Current concepts in Switzerland envisage the disposal of vitrified highlevel waste (HLW), encapsulated in massive steel canisters, horizontally into tunnels which are backfilled with compacted bentonite. In the Project Gewähr 1985 study, the geochemical aspects of the performance of these barriers in a repository situated at a depth of ~ 1300 m in a crystalline host rock were evaluated. This report extends that analysis to consider an alternative repository concept at a depth of ~ 850 m in an argillaceous host rock.

In general, the longevity of the engineered barriers is little affected by the choice of host rock – the analysis predicts that bentonite will retain its favourable physical and chemical properties for more than 10⁶ years, the canister will last more than 10³ years and the complete degradation of the glass matrix will take over 10⁵ years. These components also ensure that most of the near-field is chemically buffered in reducing, mildly alkaline conditions. After failure of the mechanical integrity of the canister, the release of many important nuclides is further constrained by their low solubilites. Transport of dissolved radionuclides occurs in the bentonite only by diffusion, which is limited by various retardation mechanisms (sorption, anion exclusion, etc.). One of the key roles of the bentonite in this regard is to act as a filter, preventing migration of particulate or colloidal species.

Various factors are, however, specific to the argillaceous host rock case. Rock mechanical constraints necessitate the use of a liner during the operational phase and this liner may be impractical to remove. Because oxidation of the host rock is of potential concern, it is desirable that this liner is as tight as possible but, after waste emplacement, there are advantages to it being homogeneously permeable. The geochemistry of the engineered barrier/rock interface is generally more complex in the sediment case relative to crystalline – due not only to potential oxidation but also to the possible increased significance of natural organics, colloids and microbial activity.
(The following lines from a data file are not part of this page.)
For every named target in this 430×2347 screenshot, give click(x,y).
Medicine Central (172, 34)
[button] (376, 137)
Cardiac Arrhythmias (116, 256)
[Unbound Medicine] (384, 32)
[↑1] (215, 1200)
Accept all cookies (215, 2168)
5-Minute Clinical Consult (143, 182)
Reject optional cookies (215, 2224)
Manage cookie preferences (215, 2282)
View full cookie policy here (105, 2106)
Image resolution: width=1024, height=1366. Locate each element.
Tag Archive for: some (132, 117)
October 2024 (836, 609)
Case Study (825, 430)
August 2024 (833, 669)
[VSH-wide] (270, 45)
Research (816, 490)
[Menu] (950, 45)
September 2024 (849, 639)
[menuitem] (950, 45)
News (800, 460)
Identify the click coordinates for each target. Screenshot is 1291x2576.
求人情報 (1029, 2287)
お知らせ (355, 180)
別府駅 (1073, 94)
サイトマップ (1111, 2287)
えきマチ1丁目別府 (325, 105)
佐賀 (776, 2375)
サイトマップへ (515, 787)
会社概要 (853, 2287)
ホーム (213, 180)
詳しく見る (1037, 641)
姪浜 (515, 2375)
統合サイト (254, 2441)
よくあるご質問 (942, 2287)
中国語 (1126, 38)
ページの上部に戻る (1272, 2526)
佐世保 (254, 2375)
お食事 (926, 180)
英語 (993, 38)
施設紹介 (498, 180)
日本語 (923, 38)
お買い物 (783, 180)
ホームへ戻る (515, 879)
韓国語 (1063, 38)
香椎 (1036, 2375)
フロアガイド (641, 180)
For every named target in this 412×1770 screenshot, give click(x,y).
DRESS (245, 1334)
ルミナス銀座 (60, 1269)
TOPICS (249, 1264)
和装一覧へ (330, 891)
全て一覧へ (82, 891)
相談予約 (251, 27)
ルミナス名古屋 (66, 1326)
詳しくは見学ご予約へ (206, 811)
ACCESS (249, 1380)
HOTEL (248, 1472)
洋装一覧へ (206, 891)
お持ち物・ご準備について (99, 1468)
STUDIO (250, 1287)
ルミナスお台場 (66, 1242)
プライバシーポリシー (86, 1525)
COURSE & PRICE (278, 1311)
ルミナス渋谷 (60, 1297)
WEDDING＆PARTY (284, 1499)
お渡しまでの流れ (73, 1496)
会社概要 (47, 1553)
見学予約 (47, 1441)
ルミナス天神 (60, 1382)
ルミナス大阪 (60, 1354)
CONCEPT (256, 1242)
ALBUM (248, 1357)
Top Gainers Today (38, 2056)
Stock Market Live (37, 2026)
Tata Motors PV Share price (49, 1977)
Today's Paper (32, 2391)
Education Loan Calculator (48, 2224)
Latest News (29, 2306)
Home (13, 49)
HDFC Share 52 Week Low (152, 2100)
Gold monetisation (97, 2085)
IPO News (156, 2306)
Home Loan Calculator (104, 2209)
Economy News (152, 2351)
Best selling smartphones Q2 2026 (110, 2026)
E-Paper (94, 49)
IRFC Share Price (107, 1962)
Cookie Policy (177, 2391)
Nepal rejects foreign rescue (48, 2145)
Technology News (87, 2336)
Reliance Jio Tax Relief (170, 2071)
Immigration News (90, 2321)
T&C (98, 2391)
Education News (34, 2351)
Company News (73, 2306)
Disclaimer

In conclusion, the expected radionuclide release rates from the near-field are very low, even with fairly conservative assumptions on the performance of various barriers. There are indications that a more realistic analysis would demonstrate negligible releases of almost all key nuclides. The justification of such a treatment depends, however, on building up a more fundamental understanding of some of the processes involved and validation of the models/databases used by a variety of methods, possibly including natural analogue studies.